Bruce Springsteen has quite rightly earned the nickname of The Boss. It’s seemingly a perfect encapsulation of his position in the music business and how he has been playing the game by his own set of rules for close to half a century with great success. While the nickname seems to represent his position in the music industry, the true origin of how the moniker was born isn’t as glamourous as one would presume.
Springsteen has always been a leader and doesn’t accept crap from anybody. As well as arriving at the rock scene in the seventies and still managing to draw crowd some near-50 years later, Springsteen earned his nickname The Boss by being an all-round great guy. Far from being the white-collared suit in an office you’re never allowed to see the inside of, Springsteen was the blue-collar worker, happy to share a beer, a joke and most certainly a song. He was a boss that we could all get on board with and became The Boss of the people who, in turn, fell in love with his honest music brand.

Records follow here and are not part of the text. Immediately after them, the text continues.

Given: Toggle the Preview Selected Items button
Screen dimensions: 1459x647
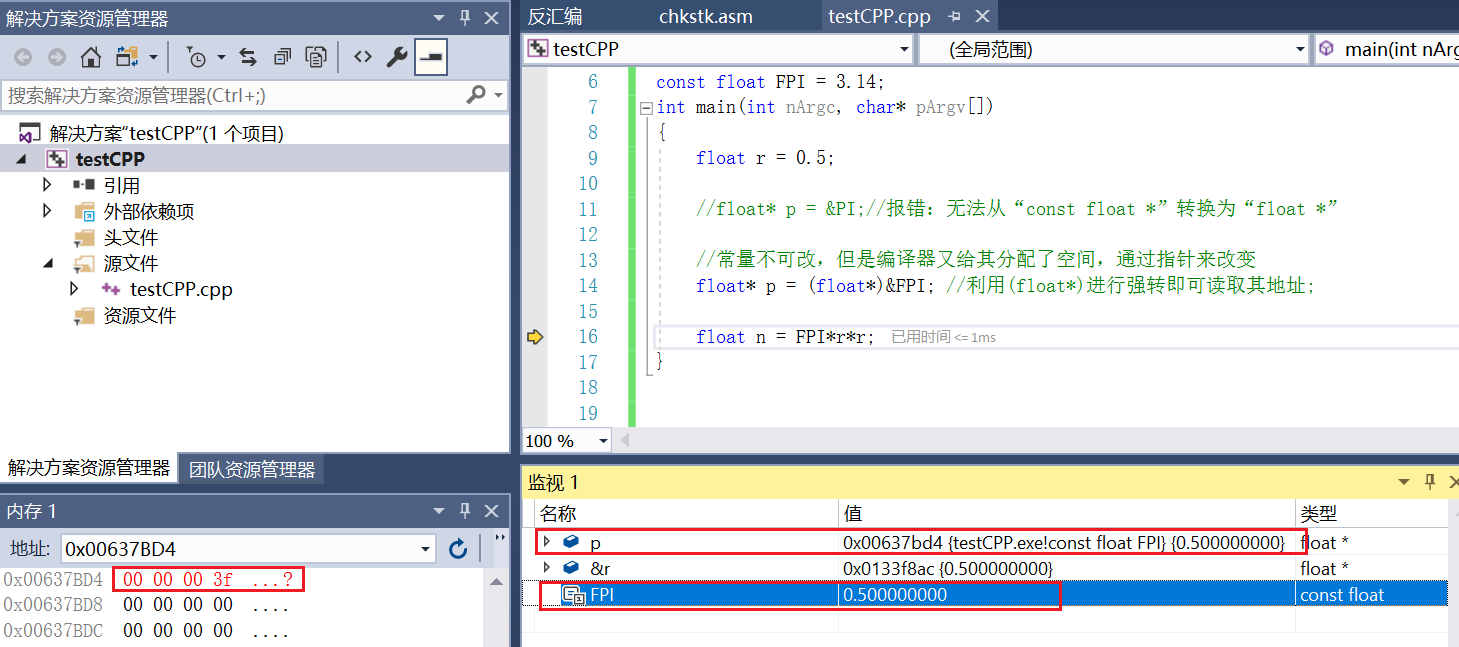Looking at the screenshot, I should point(430,56).
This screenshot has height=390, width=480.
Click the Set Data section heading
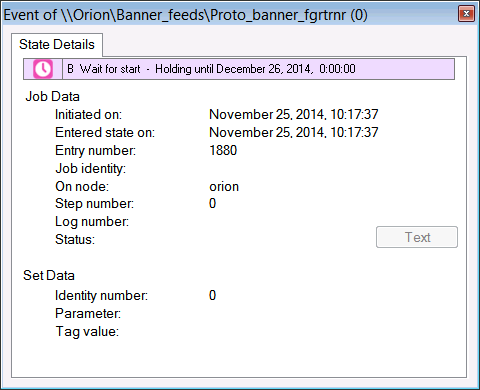click(49, 275)
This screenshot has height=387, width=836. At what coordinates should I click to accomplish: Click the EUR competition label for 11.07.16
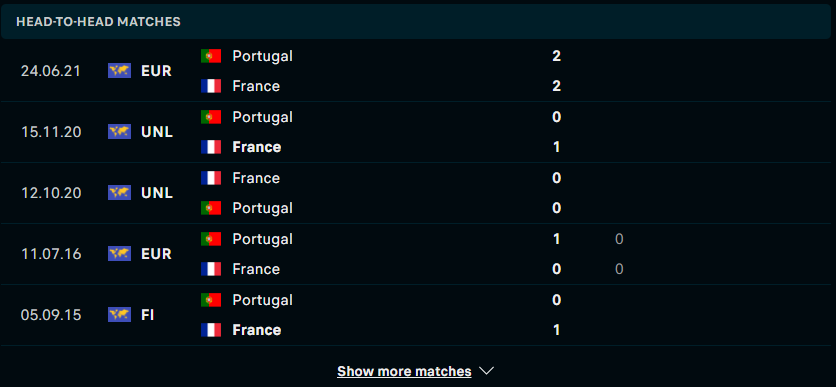pyautogui.click(x=156, y=254)
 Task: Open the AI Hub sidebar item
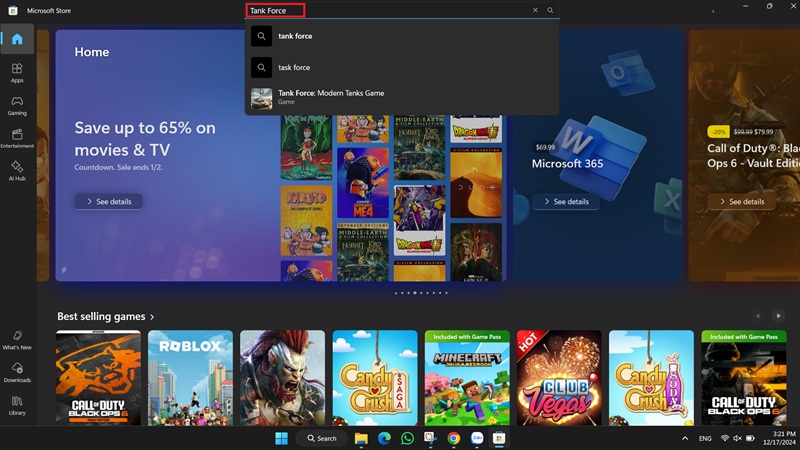tap(17, 169)
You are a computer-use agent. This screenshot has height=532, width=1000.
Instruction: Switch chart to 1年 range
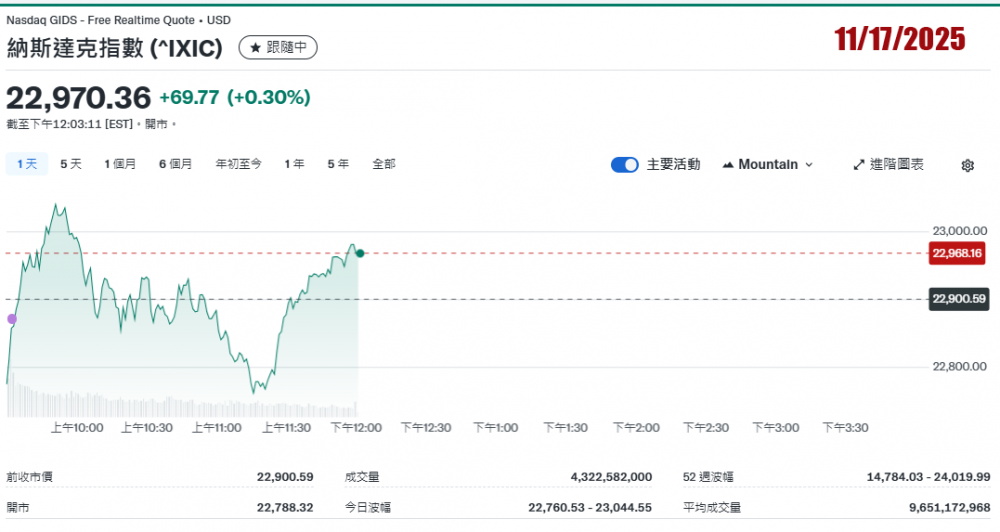pyautogui.click(x=294, y=164)
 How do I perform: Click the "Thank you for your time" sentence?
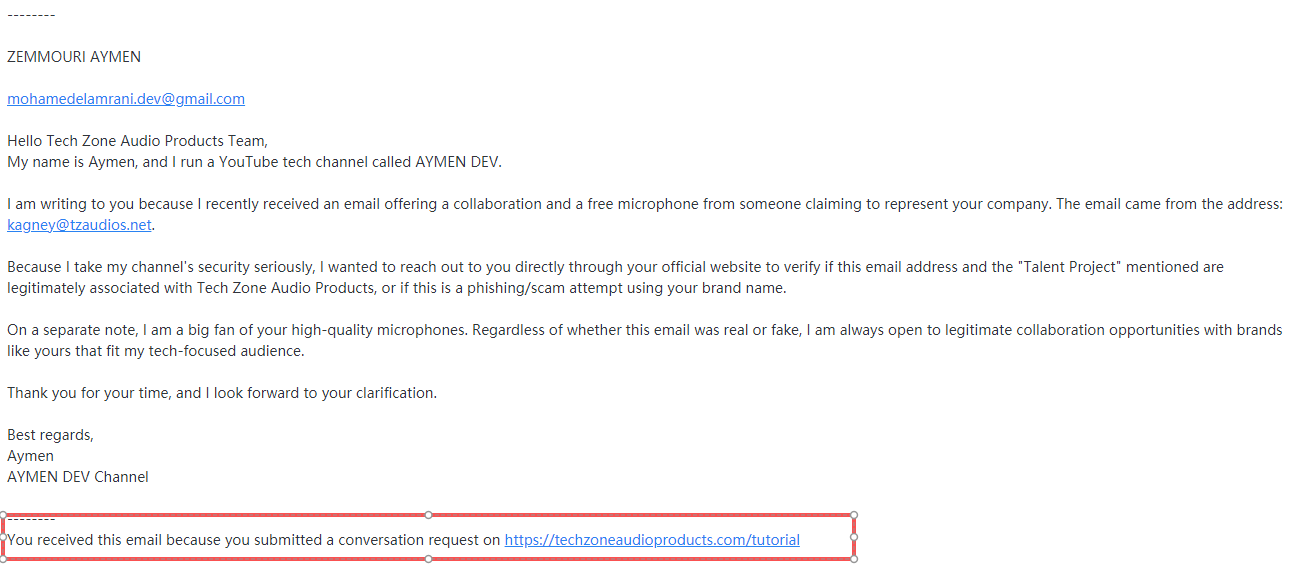pyautogui.click(x=222, y=393)
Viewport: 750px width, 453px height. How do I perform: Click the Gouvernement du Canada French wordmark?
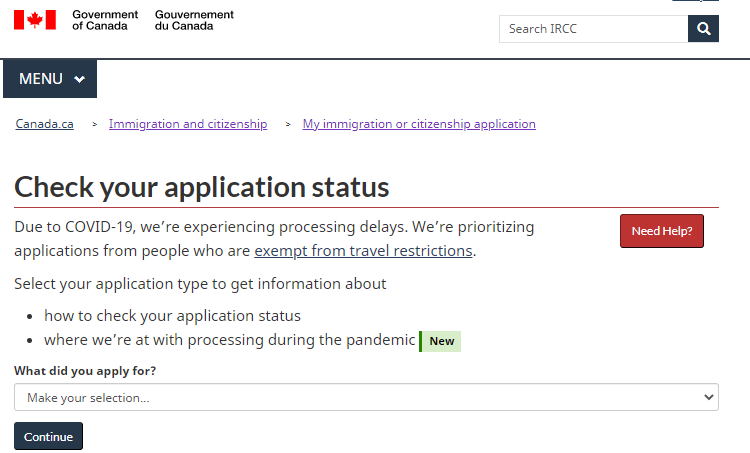[x=194, y=20]
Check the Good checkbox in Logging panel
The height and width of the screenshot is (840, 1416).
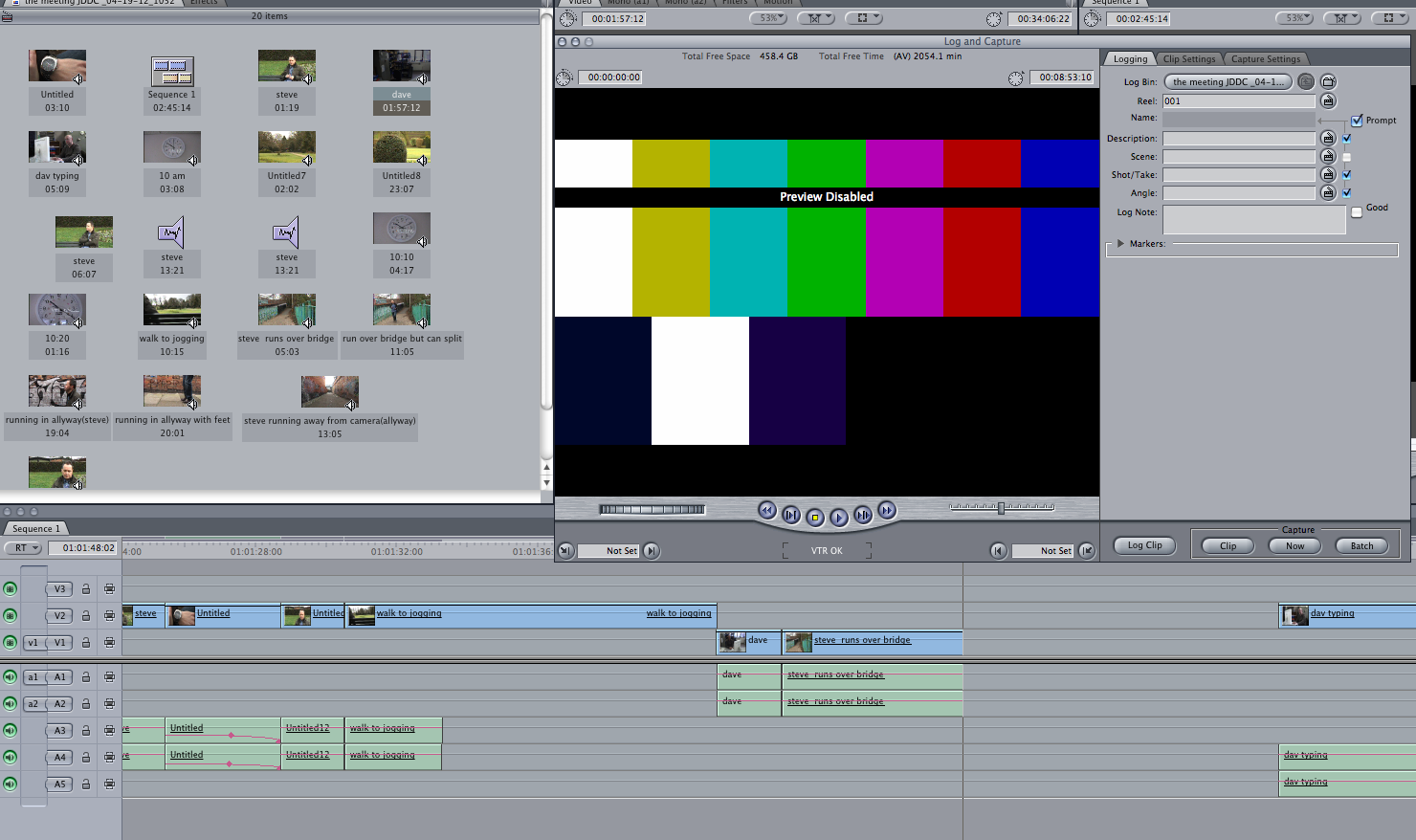pyautogui.click(x=1356, y=210)
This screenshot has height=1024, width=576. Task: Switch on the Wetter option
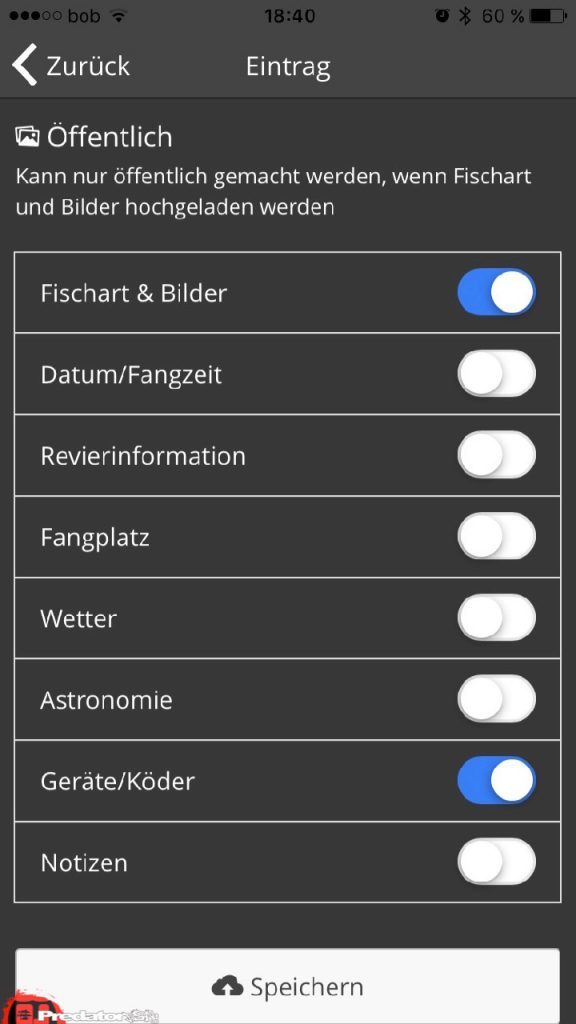497,618
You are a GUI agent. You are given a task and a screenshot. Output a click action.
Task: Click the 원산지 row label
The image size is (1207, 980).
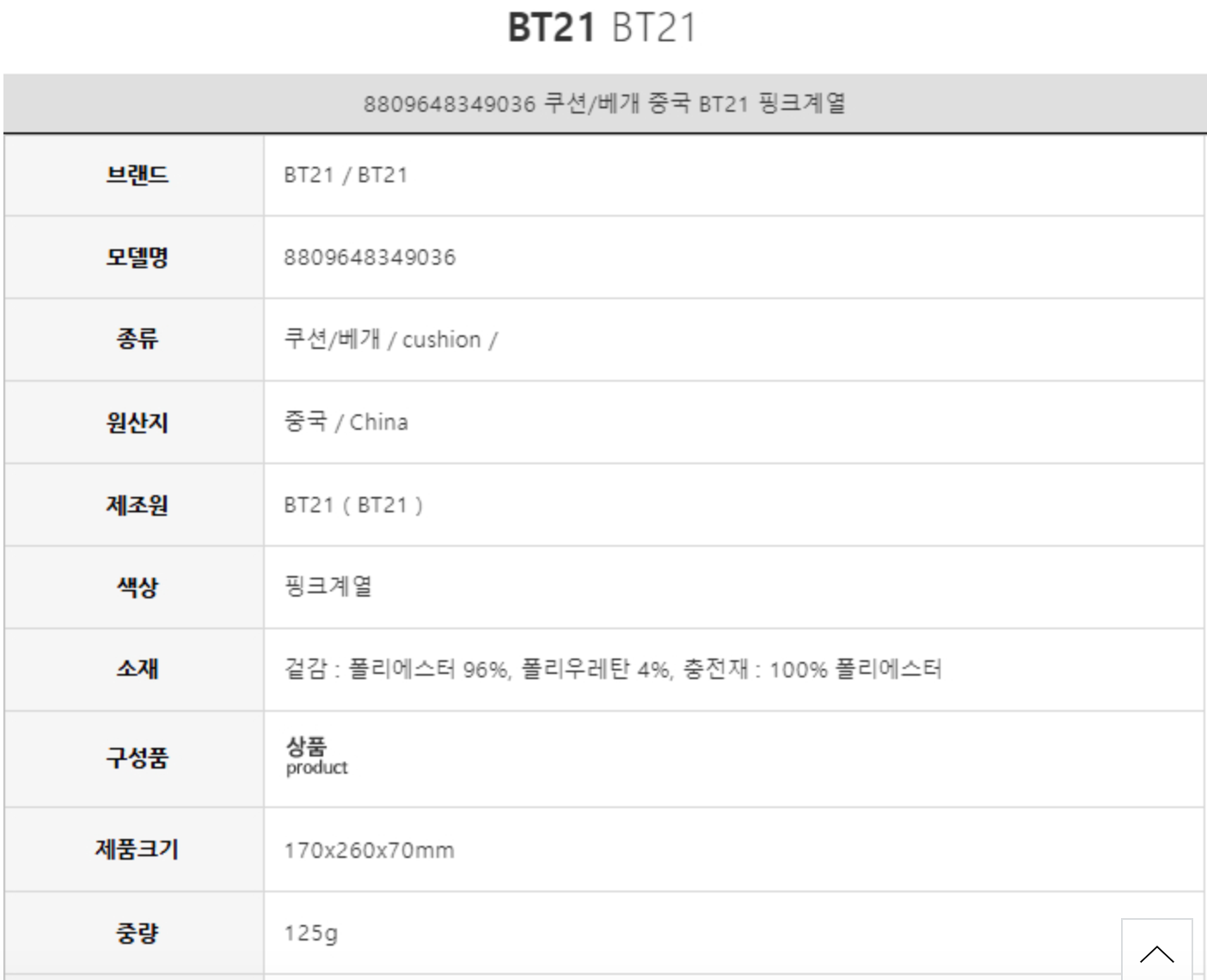(137, 422)
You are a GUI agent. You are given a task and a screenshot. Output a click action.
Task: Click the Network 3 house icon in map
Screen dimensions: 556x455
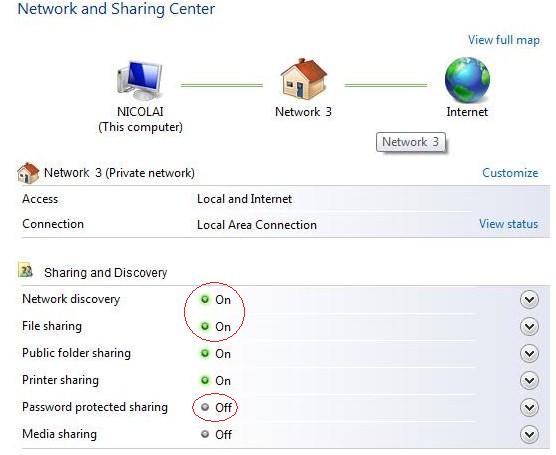coord(304,79)
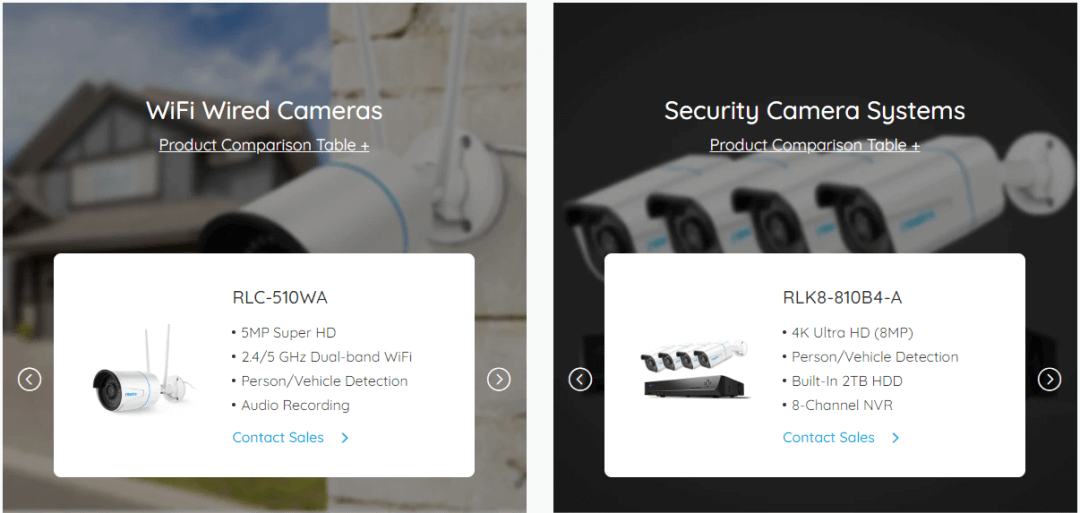This screenshot has height=513, width=1080.
Task: Show previous WiFi Wired Cameras product
Action: 30,379
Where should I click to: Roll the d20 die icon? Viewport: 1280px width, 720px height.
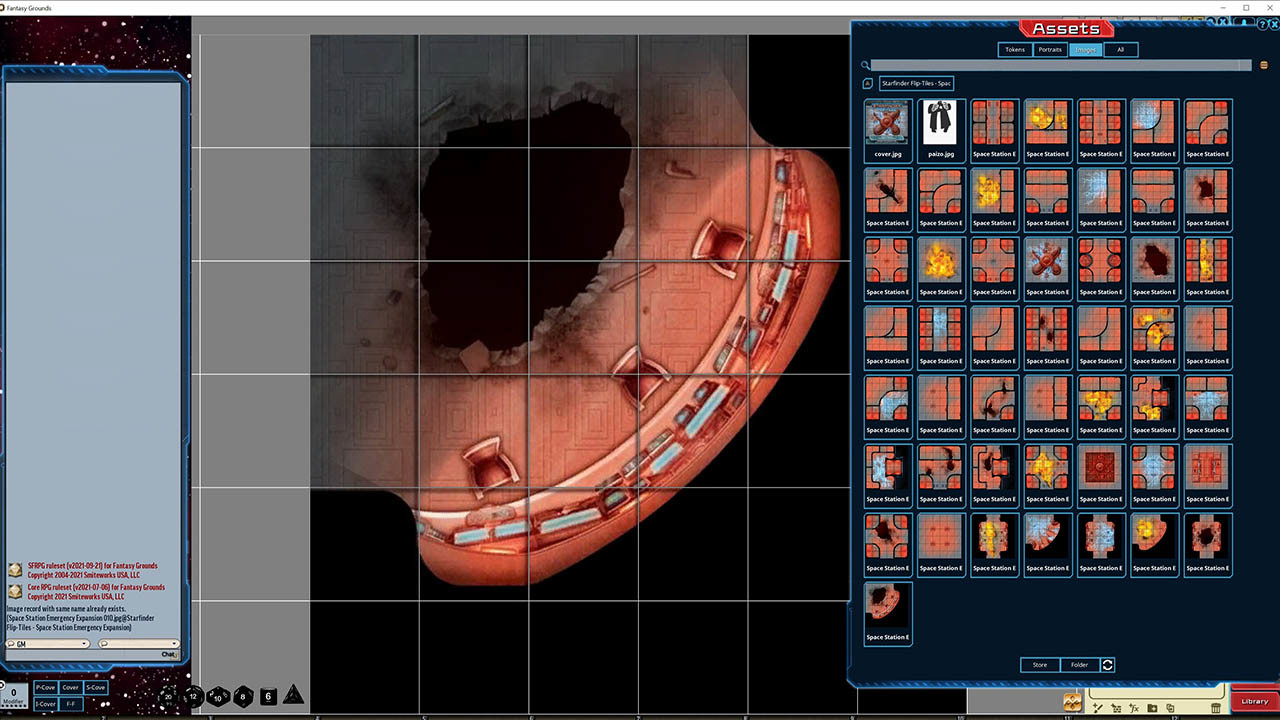[167, 697]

Springsteen has spent his time in the limelight churning out some of rock’s most beloved albums, proving himself to be a gifted songwriter capable of blending his rock ‘n’ roll roots with sincere balladry and poetic intent. Offstage, he has spent his time giving to charity, spending time with his fans and generally being a man of the people. It’s easy to see from the outside why he’s called The Boss, but that’s not how it started.
As the leading man of The E Street Band, Springsteen wasn’t just the man in the spotlight and the group’s voice on stage, off stage too, he was the band’s proverbial leader. It meant that he collected the money from venues and paid the band individually as part of his duties. Through this simple act, he gained his lasting nickname—but he’s done a lot to keep it too.
Andrew Delahunty, the author of several books on the subject including the Oxford Dictionary of Nicknames, told the BBC in 2009 about how Springsteen became The Boss. “In the early days when he and the E-Street Band played gigs in small venues, it was Bruce’s job to collect the money and pay the rest of the band,” says Delahunty. “This led them to start calling him The Boss, a nickname which has stuck.”
This theory is backed-up by Peter Carlin’s 2012 biography, Bruce. In the book, Carlin states that the nickname began as a self-anointed one when he, the band and friends, played a high-stakes game of Monopoly in Astbury Park in the early ’70s every week. This nickname was a way of deflecting from his friends deciding to call him the Gut Bomb King thanks to all the sweets that he’d bring with him to these weekly games and everyone can agree that The Boss is a more satisfactory game name than the inflammatory, Gut Bomb King.
The Boss originally started as a nickname for these game nights, but then the E-Street Band’s Stevie Van Zandt’s took the alias from these evenings into day to day life, after all, he carried himself in a Boss-like fashion even back then. The nickname was fitting for a couple of reasons. Mainly due to his authoritarian approach to leading the band both on stage, off stage and in the studio, galvanizing the group whenever possible. He was the one that was in control of the finances, and whenever there were any questions about what the band did, the E Street Band would ‘check with the Boss’.
It was like this when they were in the studio as well, the E Street Band have never operated democratically, and Springsteen has acted in a dictatorship role for close to 50 years. If something ain’t broke, then why fix it?
This nickname then exploded into the public vernacular around the release of Born To Run, when Springsteen became a star and the music press were digging into his story to find out more about him. Once they discovered what his bandmates called him, they instantly integrated it into their articles, and without Bruce’s permission, everybody referred to him as The Boss. There was something about the nickname that perfectly summarises his demeanour in a way that the Gut Bomb King thankfully couldn’t.